Somewhere below are a line with "Click the stack" and a later line with "help icon for". Output exactly those lines and all lines between them.

**SOURCE DATA**
═══

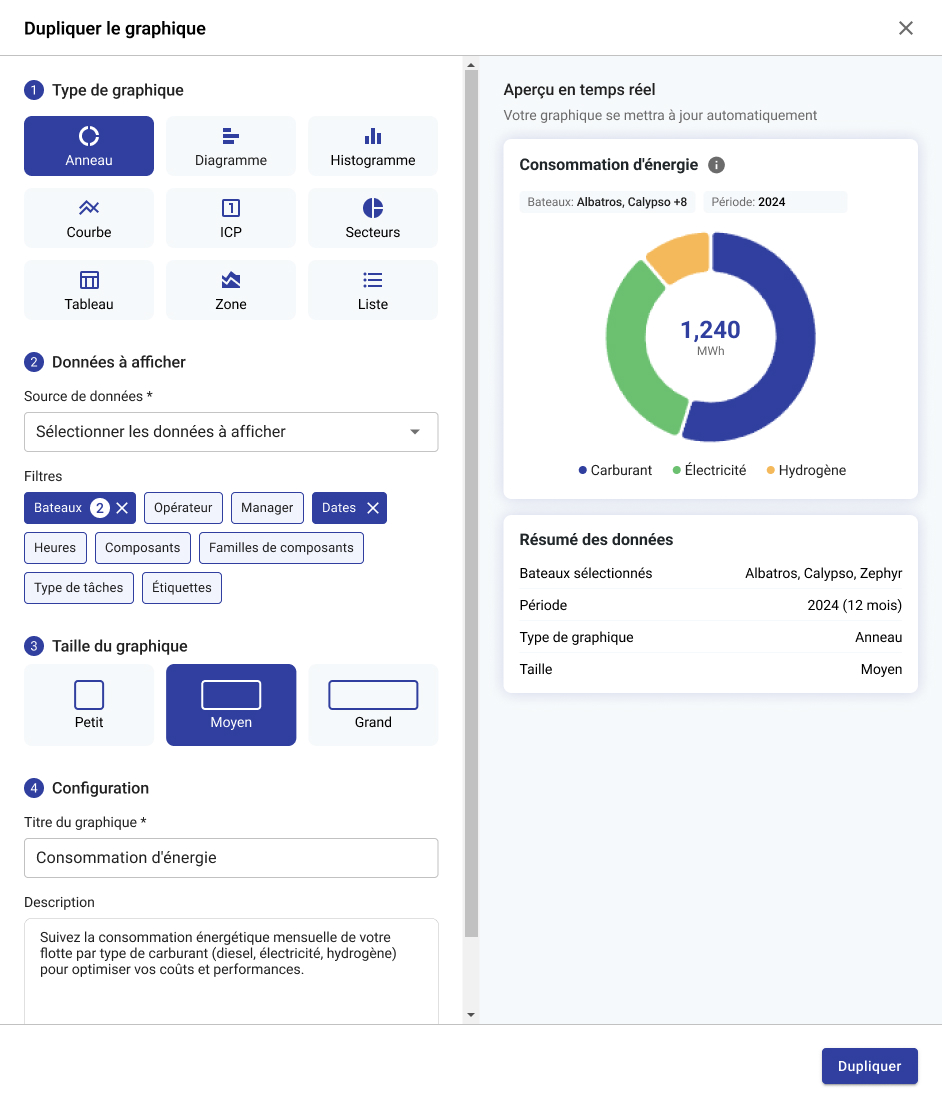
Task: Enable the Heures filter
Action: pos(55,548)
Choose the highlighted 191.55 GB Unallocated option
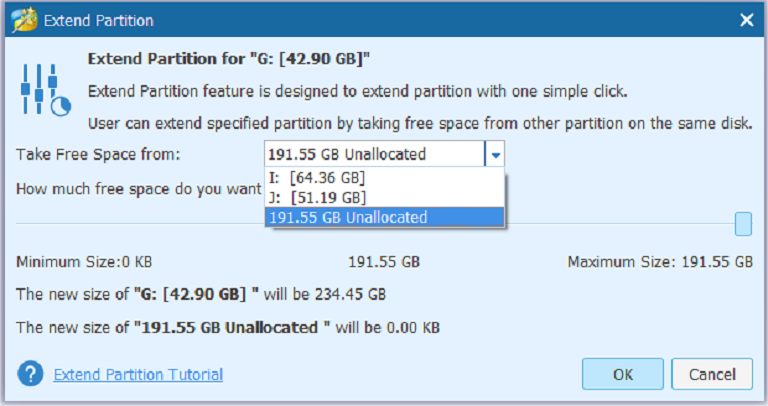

═══

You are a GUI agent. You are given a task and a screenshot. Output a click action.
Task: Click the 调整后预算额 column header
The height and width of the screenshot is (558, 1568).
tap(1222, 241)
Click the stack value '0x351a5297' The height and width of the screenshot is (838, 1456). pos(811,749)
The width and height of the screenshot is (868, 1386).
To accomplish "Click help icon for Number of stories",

═══

**YOUR SOLUTION**
Click the stack value '0x351a5297' The height and width of the screenshot is (838, 1456). pos(811,749)
The width and height of the screenshot is (868, 1386).
To accomplish "Click help icon for Number of stories",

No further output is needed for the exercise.